Когда мы покидали стадион, снежную дорожку, которую расстелили по городу, уже затоптала толпа. Снова появился громадный «бентли-1938» со своими развеселыми пассажирами в лисьих шапках. Его клаксон издавал все тот же гнусавый воинственный клич.
– Куплю-ка я сынишке лисью шапку, – сказал Жан-Клод. – Он ждет от меня сувенир.
Я знал, что у него есть ребенок, но никак не мог припомнить, кто была его мать – Сюзанна или какая-то другая женщина.

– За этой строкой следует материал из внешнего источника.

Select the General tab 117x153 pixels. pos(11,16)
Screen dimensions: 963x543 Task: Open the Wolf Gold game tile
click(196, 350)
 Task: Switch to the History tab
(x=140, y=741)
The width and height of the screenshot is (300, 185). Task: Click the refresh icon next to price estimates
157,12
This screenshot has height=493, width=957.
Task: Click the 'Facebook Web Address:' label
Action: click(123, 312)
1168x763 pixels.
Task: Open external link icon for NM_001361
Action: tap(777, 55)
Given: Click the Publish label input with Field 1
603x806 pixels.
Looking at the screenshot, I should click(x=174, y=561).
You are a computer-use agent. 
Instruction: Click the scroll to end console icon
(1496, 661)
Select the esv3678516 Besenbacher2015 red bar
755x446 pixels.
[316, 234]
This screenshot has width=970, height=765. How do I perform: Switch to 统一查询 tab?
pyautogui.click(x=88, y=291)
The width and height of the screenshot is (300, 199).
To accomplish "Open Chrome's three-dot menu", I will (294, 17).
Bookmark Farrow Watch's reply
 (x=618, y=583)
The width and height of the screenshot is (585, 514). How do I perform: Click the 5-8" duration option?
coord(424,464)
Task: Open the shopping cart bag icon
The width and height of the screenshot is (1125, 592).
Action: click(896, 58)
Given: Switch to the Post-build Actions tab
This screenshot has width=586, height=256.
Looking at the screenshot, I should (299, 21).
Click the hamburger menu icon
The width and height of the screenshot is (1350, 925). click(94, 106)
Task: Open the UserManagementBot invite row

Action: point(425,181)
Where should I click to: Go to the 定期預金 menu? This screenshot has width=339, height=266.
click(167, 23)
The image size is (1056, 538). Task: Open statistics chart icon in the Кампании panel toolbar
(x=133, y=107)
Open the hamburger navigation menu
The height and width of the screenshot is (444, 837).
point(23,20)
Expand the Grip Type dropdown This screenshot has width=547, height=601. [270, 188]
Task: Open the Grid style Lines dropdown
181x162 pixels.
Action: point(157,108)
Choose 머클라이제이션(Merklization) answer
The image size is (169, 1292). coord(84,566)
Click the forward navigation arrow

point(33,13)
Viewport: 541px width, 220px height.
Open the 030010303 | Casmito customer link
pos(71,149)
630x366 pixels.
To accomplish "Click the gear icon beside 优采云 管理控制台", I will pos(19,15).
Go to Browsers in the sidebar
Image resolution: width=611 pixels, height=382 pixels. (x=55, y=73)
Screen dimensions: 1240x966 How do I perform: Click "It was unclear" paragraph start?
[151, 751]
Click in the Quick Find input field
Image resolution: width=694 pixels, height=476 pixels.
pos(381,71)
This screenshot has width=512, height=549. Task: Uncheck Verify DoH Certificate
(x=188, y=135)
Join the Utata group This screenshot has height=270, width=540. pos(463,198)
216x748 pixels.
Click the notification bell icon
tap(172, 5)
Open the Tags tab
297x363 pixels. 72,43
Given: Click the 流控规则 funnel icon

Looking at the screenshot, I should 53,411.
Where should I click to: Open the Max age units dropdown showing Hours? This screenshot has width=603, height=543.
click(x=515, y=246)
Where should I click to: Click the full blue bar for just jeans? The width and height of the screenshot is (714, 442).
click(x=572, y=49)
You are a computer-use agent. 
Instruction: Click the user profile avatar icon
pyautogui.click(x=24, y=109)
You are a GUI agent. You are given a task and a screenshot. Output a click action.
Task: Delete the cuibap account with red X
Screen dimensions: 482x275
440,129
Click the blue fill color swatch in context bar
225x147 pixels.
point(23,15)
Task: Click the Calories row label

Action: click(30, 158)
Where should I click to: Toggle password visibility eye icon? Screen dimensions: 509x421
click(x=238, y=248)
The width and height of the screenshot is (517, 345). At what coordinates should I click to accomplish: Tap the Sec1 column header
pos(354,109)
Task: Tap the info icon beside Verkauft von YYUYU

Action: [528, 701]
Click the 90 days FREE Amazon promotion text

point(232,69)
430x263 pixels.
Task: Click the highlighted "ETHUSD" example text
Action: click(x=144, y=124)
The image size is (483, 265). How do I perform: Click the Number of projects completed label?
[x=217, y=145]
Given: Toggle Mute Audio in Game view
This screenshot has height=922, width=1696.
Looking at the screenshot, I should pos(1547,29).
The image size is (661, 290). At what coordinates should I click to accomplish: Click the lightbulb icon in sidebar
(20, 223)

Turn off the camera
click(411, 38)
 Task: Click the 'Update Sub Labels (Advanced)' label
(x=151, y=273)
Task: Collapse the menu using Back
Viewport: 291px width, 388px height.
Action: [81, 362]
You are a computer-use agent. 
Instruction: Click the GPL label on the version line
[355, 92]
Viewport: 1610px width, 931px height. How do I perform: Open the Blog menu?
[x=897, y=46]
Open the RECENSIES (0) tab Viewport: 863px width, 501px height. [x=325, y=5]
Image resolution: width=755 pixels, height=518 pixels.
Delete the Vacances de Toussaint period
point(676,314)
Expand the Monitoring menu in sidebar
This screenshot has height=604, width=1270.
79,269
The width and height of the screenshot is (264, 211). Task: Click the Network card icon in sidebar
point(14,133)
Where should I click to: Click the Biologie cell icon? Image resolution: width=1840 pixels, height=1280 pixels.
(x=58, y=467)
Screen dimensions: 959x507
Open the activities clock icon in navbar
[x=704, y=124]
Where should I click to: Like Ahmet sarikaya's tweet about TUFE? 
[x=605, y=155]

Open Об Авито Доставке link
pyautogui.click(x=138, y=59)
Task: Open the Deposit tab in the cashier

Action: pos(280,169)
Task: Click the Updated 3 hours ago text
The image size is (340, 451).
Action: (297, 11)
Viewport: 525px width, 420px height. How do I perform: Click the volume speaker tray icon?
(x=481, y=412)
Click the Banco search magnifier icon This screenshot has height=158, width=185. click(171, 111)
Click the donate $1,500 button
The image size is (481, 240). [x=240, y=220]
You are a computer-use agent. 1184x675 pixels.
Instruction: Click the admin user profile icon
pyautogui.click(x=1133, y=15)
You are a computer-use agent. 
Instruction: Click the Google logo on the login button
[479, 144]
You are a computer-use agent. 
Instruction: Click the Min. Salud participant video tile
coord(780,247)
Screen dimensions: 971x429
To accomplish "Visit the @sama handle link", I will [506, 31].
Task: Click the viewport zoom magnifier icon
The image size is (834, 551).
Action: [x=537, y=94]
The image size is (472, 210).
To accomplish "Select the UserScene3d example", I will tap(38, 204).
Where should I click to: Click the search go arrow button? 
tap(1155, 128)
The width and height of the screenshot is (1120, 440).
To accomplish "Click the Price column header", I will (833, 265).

За ужином я снова встретился со своим коллегой, и Жан-Клод присоединился к нам. Мы отведали местного белого вина и поняли, что до конца своего пребывания здесь будем пить только его. За ужином Олетта и Каде затеяли своего рода состязание – проверку памяти: надо было вспомнить прозвища гонщиков-велосипедистов прошлых лет.
– Вьетта? – спрашивал Олетта.
– Король Рене.
– А Трюэба?
– Блоха.
– Бартали?
– Набожный Джино.
– Робик?
– Козленок.
– Баамонте?
– Толедский орел.
Назвав еще несколько имен, Олетта умолк, пытаясь вспомнить имя, которое заставило бы противника сдаться, но тут Жан-Клод первым прервал молчание и спросил в свою очередь:
– Жан-Мари Гоасма?
Олетта наморщил лоб:
– Гоасма? Я же знал… вот зараза! Я же знал!
– Менгир-жмущий-на-педали, – спокойно подсказал Жан-Клод.
Взяв бутылку, Симеон Олетта снова наполнил наши бокалы.
Все время, пока мы сидели за столом, у меня было впечатление, что он не без злого умысла подливает вина в бокал Жан-Клода, едва только тот успеет осушить его.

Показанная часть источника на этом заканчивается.